By Riordan Lee
The robot revolution is inevitable. In fact, you could comfortably say it’s already upon us. As automation and artificial intelligence evolve at breakneck speed, our policies and institutions are frantically chasing their tails to keep pace. This disruption presents one of the most pointed challenges to modern economies – and Australia is not immune.
While ethical and existential questions have dominated most of the public discussion, a gravely overlooked area has been the impact on inequality and the distribution of wealth.
In fact, the dominant narrative surrounding technology is that it’s fundamentally a democratizing force, breaking down barriers to entry and empowering the wider public.
But as Tania de Jong (founder of Creative Universe) and Peter Hunt (Chairman of Greenhill Australia) explain, the reality is far more complex.
Ahead of the Creative Innovation conference in Melbourne, I had a chat with the pair about what Australia’s technological future holds, and the blind spots of our modern economy.
Peter: We’re a lucky country by any standard, the second wealthiest country in the world on a per capita basis, reasonable education system, pretty good health system.
But when you look at what’s happened over the last 20-25 years, what you see is that while everyone has improved their incomes in real terms, there is a real skewering to people at the top end of the spectrum in terms of wealth.
Then you look forward and you look at this whole issue of globalisation, plus automation, plus artificial intelligence. The likelihood is that at the very least jobs are going to turn over much quicker as current jobs become obsolete and people have to train for new jobs. That’s best case.
Worst case is a lot of jobs, more and more jobs will go offshore, or simply there won’t be new jobs because of artificial intelligence in Australia.
If you look at the trends in inequality, the trends could actually accelerate unless we manage this transition really effectively.
Tania: For example, people who are laid off in manufacturing will have to go into service jobs like caring.
But then you’ve got to ask yourself, are people who’ve done those other jobs before going to want to go into caring jobs?
Peter: Lawyers and accountants. Any sort of industry where you have a lot of processing taking place.

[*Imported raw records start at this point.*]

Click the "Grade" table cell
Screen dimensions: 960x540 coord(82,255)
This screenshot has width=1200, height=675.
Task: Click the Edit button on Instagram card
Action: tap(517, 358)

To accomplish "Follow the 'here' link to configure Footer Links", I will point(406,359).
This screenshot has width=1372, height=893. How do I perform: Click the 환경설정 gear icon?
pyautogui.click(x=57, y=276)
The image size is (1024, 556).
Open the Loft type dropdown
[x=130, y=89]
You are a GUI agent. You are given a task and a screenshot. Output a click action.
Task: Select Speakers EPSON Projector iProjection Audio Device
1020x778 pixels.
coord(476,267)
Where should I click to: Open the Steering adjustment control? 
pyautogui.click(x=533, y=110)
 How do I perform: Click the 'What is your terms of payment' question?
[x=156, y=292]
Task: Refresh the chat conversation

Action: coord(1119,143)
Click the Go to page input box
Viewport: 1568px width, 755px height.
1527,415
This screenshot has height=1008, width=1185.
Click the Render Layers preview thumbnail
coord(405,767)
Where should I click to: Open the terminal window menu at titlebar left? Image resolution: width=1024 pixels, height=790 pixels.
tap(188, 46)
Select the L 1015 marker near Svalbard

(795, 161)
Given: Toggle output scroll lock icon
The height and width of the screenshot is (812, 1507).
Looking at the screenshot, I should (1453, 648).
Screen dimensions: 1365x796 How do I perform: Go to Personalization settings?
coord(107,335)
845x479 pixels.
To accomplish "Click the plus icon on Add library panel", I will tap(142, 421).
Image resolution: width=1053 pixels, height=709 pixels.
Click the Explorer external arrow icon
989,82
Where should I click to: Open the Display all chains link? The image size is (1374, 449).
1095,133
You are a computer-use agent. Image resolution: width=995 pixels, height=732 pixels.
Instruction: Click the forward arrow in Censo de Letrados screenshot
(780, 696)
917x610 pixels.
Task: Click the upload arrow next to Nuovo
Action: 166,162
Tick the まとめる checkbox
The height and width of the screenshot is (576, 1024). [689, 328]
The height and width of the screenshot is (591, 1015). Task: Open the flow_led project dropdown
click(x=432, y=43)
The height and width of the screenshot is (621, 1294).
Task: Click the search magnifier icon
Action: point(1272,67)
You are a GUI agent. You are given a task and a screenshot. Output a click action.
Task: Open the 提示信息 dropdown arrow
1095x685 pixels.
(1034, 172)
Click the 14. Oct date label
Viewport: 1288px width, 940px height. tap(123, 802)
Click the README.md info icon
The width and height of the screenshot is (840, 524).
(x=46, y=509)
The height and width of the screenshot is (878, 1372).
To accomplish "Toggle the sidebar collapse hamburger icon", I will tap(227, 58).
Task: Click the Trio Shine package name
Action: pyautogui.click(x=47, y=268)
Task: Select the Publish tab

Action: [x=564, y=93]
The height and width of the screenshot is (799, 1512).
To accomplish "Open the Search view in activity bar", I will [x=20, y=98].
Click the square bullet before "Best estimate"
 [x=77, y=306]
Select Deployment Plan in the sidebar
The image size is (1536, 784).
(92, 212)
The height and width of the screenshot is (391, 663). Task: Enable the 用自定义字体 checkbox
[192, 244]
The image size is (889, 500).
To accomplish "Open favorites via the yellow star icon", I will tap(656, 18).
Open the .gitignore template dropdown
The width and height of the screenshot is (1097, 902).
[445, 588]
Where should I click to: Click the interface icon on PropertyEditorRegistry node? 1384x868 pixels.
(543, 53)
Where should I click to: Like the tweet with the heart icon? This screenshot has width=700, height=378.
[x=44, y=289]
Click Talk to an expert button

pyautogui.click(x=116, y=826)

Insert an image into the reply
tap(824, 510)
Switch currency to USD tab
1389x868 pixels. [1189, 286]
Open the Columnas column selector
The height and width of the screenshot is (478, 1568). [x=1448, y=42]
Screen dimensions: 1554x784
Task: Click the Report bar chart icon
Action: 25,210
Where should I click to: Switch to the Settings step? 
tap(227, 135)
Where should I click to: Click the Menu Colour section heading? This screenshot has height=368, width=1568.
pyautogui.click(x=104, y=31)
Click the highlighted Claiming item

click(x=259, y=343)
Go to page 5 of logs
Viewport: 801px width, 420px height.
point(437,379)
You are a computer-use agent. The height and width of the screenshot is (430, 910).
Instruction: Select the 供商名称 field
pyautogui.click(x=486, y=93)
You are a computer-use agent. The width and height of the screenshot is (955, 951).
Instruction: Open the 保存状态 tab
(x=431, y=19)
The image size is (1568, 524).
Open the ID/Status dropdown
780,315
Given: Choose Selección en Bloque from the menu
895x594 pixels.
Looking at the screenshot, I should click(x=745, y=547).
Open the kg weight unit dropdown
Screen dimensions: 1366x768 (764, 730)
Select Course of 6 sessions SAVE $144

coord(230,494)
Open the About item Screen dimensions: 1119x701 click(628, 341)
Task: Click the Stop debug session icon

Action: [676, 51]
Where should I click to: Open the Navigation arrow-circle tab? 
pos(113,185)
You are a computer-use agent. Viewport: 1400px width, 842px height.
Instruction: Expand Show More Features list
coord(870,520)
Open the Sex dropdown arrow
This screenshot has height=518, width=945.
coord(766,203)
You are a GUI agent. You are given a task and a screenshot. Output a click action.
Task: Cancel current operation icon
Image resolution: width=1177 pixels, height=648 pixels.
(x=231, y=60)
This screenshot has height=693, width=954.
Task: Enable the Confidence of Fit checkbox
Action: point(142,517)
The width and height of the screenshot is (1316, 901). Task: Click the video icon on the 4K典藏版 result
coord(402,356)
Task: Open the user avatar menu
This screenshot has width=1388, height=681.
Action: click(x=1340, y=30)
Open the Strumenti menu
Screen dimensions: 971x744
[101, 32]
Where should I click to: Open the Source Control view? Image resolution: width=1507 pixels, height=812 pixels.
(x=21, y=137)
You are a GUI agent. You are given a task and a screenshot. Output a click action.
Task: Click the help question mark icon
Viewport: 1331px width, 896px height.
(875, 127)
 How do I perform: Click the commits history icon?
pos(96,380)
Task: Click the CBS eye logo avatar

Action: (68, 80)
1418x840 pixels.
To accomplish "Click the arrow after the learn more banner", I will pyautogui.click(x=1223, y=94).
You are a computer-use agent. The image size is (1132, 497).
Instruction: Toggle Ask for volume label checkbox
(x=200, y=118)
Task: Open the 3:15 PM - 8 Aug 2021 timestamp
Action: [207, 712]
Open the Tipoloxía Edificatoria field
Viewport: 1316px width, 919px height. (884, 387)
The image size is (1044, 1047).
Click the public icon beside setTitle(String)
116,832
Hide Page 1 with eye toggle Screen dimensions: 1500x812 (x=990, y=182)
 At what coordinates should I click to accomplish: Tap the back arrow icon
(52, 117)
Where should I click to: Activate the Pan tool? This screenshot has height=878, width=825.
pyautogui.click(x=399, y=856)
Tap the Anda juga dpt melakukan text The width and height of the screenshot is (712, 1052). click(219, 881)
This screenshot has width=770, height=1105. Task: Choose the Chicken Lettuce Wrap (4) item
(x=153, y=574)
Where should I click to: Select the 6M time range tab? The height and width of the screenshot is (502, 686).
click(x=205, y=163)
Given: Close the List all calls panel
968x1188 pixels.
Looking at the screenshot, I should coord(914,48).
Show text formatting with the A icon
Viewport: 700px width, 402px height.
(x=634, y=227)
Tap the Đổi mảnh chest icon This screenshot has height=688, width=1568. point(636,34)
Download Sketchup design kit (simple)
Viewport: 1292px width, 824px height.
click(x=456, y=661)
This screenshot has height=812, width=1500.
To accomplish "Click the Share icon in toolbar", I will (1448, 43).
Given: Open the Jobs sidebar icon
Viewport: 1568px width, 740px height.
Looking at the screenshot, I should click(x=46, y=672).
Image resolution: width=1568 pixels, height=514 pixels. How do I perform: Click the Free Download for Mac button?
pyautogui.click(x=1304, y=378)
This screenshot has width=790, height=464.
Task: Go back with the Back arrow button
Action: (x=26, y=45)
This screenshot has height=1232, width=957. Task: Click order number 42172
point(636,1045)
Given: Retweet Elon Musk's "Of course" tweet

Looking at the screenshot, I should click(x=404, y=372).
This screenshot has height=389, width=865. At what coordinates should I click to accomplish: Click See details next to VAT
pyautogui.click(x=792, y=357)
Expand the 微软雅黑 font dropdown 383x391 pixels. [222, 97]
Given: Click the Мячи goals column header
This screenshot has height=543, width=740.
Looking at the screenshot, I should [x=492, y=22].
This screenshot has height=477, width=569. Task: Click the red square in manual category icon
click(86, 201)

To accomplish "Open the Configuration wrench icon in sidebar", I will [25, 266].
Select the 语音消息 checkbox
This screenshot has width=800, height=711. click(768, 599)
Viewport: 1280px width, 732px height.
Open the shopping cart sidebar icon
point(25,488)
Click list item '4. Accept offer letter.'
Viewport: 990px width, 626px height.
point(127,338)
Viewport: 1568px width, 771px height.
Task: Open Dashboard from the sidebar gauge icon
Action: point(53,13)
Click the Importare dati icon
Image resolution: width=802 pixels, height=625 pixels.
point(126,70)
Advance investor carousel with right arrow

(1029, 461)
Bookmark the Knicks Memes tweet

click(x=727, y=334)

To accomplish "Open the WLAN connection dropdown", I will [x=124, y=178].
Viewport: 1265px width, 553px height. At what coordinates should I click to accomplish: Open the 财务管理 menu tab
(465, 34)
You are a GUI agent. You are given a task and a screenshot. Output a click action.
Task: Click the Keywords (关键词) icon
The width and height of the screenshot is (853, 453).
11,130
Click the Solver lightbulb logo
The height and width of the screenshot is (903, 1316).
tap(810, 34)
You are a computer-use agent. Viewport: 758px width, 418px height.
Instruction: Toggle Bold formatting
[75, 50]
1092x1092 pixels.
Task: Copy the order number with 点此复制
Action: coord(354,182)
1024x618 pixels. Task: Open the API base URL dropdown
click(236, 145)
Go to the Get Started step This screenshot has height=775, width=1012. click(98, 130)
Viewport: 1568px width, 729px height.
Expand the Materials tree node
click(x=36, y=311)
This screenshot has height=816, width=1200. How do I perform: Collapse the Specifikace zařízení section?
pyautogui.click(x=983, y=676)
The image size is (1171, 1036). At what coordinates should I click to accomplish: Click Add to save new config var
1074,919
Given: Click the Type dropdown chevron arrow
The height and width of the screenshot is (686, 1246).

If you think about the work of a lawyer or an accountant, there’s a lot of processing taking place there, or data analysis. Data analysis is usually a little background, but it can actually be done in most cases far better by artificial intelligence than human beings.
Tania: Obviously more senior lawyers in more advisory roles, their jobs are less at risk than say more junior lawyers and junior accountants.
Peter: For example, due diligence processors.
Historically they used to get young lawyers to do that, they used to charge around $200/hr, and it was an enormous margin.
Now, an awful lot of that work can be done by AI, because with big data you can actually review thousands and thousands of documents for relevance very quickly.
Peter: Things like robot taxes and basic incomes, they tend to be raised by technologists often out of the states. It’s almost like the technologists can see what’s coming and they realise they’ve actually got to do something or suggest things to actually ameliorate the pain.
A robot tax sounds like a really clever idea, but the problem with a robot tax is that if Australia imposes tax on robots and China doesn’t, then China products become more competitive than Australian products, which means that Australian companies employ fewer people, because they’ve got to become more efficient to make money.
Tania: How do you define a robot anyway?
Peter: That’s exactly right, because a lot of the stuff we use now, if I use Siri on my phone, am I using a robot? Where does it stop? A robot doesn’t have to be something that walks around.
Tania: We need to have these conversations so that we can bring everyone along with us and try not to leave people behind. Lots of people talk about universal basic incomes and things, I’m more in favour of looking at how we empower people community by community to support one another.
So, looking at more volunteering jobs, looking at people potentially being rewarded more for volunteering and empowering people in local communities to set up social franchises and social businesses that start solving their problems at a local level rather than relying on top-down government welfare.
The government is already completely stressed out. We’re not seeing any leadership really. We need to actually empower ordinary citizens to support one another to create programmes. We need to really get entrepreneurship front and centre in the community, so that everyone, not that everyone can be an entrepreneur, but that we really do nurture and support people to be entrepreneurs and to solve social problems.
Peter: The second area is we need a far more pragmatic educational system. At the moment there seems to be a separation between education on the one side and business on the other.
Too often in business the catchcry we hear is that when people come out of the educational system, they are not business ready. We’re not preparing our students to either be entrepreneurs or to readily be able to transition between careers.